[Begin]

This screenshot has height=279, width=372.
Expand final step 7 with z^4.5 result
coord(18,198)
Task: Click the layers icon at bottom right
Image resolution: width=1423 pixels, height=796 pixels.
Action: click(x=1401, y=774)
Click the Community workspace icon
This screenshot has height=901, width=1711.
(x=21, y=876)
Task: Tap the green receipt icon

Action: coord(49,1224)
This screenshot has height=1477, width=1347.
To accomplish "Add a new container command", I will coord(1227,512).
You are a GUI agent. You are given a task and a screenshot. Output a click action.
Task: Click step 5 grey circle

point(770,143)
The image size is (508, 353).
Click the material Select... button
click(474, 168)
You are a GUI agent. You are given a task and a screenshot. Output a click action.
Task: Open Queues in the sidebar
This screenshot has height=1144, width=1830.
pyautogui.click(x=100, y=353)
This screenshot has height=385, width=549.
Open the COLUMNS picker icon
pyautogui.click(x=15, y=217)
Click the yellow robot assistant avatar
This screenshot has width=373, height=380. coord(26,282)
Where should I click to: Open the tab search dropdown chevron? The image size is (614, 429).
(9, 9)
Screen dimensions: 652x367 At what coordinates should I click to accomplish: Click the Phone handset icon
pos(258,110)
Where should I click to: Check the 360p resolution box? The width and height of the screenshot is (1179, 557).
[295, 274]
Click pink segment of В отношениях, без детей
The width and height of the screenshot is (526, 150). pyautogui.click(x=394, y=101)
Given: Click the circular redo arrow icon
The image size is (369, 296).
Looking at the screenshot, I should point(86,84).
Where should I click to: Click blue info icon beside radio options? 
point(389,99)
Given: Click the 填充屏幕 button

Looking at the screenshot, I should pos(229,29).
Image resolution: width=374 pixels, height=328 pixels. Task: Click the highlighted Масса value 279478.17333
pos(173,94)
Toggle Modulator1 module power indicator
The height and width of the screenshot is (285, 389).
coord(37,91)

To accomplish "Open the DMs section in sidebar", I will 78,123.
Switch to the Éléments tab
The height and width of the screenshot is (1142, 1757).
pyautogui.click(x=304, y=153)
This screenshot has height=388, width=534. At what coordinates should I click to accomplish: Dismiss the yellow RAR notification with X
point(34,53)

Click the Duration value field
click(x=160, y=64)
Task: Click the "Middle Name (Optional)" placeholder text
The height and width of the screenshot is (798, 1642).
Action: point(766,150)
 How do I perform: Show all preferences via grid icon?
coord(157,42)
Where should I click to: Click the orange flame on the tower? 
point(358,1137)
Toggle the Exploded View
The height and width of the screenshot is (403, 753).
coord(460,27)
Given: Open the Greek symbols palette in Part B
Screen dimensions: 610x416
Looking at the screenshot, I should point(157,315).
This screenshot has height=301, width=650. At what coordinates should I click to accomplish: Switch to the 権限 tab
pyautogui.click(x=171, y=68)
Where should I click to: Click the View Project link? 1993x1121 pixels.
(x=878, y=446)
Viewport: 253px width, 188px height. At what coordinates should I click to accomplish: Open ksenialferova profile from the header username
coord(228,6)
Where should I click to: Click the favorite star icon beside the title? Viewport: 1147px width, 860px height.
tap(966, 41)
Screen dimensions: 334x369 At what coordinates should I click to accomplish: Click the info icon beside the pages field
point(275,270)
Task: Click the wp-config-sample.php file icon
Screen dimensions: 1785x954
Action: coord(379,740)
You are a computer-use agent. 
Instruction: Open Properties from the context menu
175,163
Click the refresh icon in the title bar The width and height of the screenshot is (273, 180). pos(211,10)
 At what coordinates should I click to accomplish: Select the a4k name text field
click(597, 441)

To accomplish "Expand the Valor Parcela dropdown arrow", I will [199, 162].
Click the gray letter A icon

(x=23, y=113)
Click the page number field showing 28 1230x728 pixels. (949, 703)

[End]

The exercise
Rewrite the stretch of the entries from the line containing "Where should I click to: Click the View" through the last line as a numbered list, leaving out blank lines.

The response
1. Where should I click to: Click the View Project link? 1993x1121 pixels.
2. (x=878, y=446)
3. Viewport: 253px width, 188px height. At what coordinates should I click to accomplish: Open ksenialferova profile from the header username
4. coord(228,6)
5. Where should I click to: Click the favorite star icon beside the title? Viewport: 1147px width, 860px height.
6. tap(966, 41)
7. Screen dimensions: 334x369 At what coordinates should I click to accomplish: Click the info icon beside the pages field
8. point(275,270)
9. Task: Click the wp-config-sample.php file icon
10. Screen dimensions: 1785x954
11. Action: coord(379,740)
12. You are a computer-use agent. 
13. Instruction: Open Properties from the context menu
14. 175,163
15. Click the refresh icon in the title bar The width and height of the screenshot is (273, 180). pos(211,10)
16.  At what coordinates should I click to accomplish: Select the a4k name text field
17. click(597, 441)
18. To accomplish "Expand the Valor Parcela dropdown arrow", I will [199, 162].
19. Click the gray letter A icon
20. (x=23, y=113)
21. Click the page number field showing 28 1230x728 pixels. (949, 703)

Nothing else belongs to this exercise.